I am in the process of developing cloud services in which synchronises local databases (an order taking POS system) to a central remote database. Our remote database is running the latest version of mysql 5.6 with innoDB table engine for each of the tables. Basically it acts as a transactional database that experiences a lot of transactions mainly writing to (ie. INSERT and UPDATE) and some times experiences reading when viewing reports etc. Inevitably we experienced our first database deadlock (please note this occurred prior to upgrading mysql 5.6), and my understanding of the cause of deadlock may of been where there are 2 connections trying to either READ or WRITE to a row at the same time. I also understand deadlocks are common and require correct code to try/catch deadlocks in which I believe I have managed to accomplish. In order to mitigate deadlocks I was thinking of setting up 2 databases which are a mirror of each other A) Database that is written to b) Database that is read
Basically the syncing from local to remote will be writing to database A, and using rsync in the background would mirror database A to B, which database B would be used to read and query the reports, since rsync doesn't use database connections to read the data for syncing.

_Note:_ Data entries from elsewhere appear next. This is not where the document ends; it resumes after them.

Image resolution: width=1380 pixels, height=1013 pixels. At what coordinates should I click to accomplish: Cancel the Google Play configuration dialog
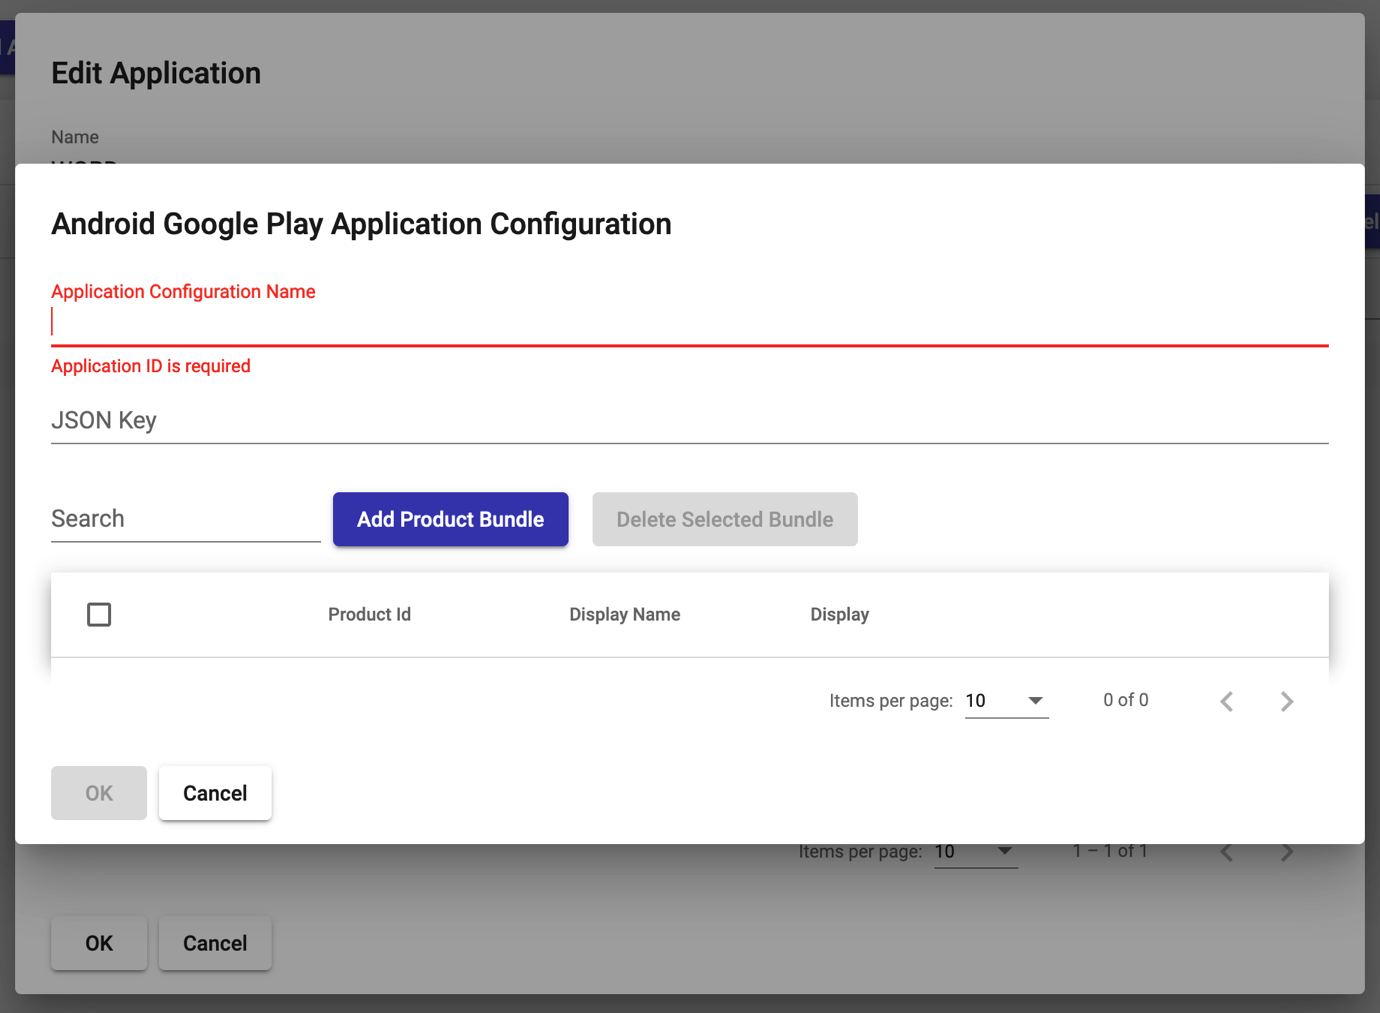[215, 793]
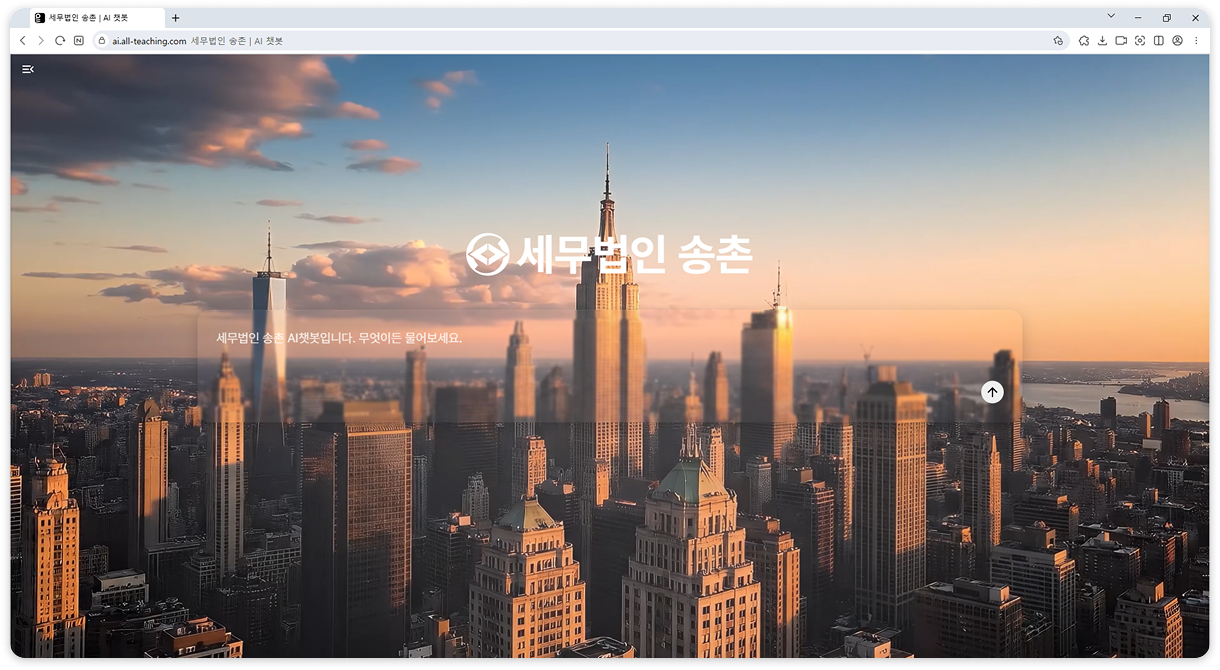Screen dimensions: 1220x670
Task: Open a new browser tab
Action: pyautogui.click(x=176, y=18)
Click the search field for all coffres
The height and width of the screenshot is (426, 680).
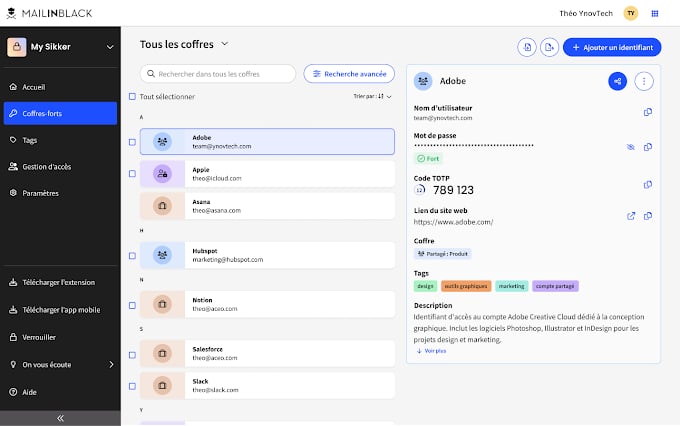[x=218, y=74]
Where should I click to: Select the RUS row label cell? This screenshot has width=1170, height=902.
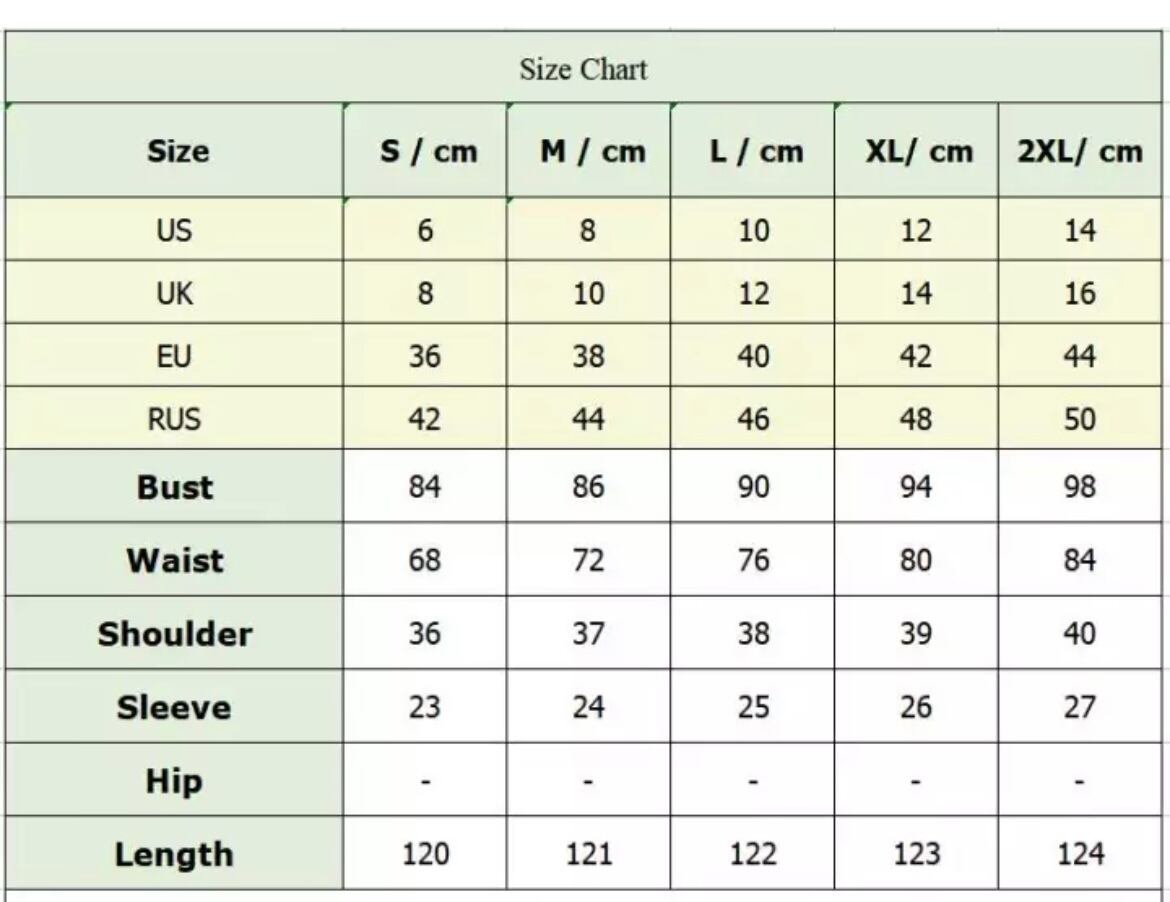click(x=174, y=419)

My question is, would this structure work in terms of mitigating deadlocks and have any significant performance issues on the server?
I hope my question makes sense in what I am trying to achieve.
Thanks in advance.
Database replication can help in improving performance and availability. But, there can be various aspects you might want to review before starting to replicate databases.
I am assuming that you have turned on knobs to log slow queries. I would recommend to analyze and see if there are opportunities to optimize your problem causing queries. Another thing is, although it is not always easy to re-model your data, but it can help at times. Verify that your reporting queries are using the indexes as desired. You can look into data partitioning as well.
At some point, depending on your data volume and reporting requirements, you can very well think about using NoSQL databases for analytical data.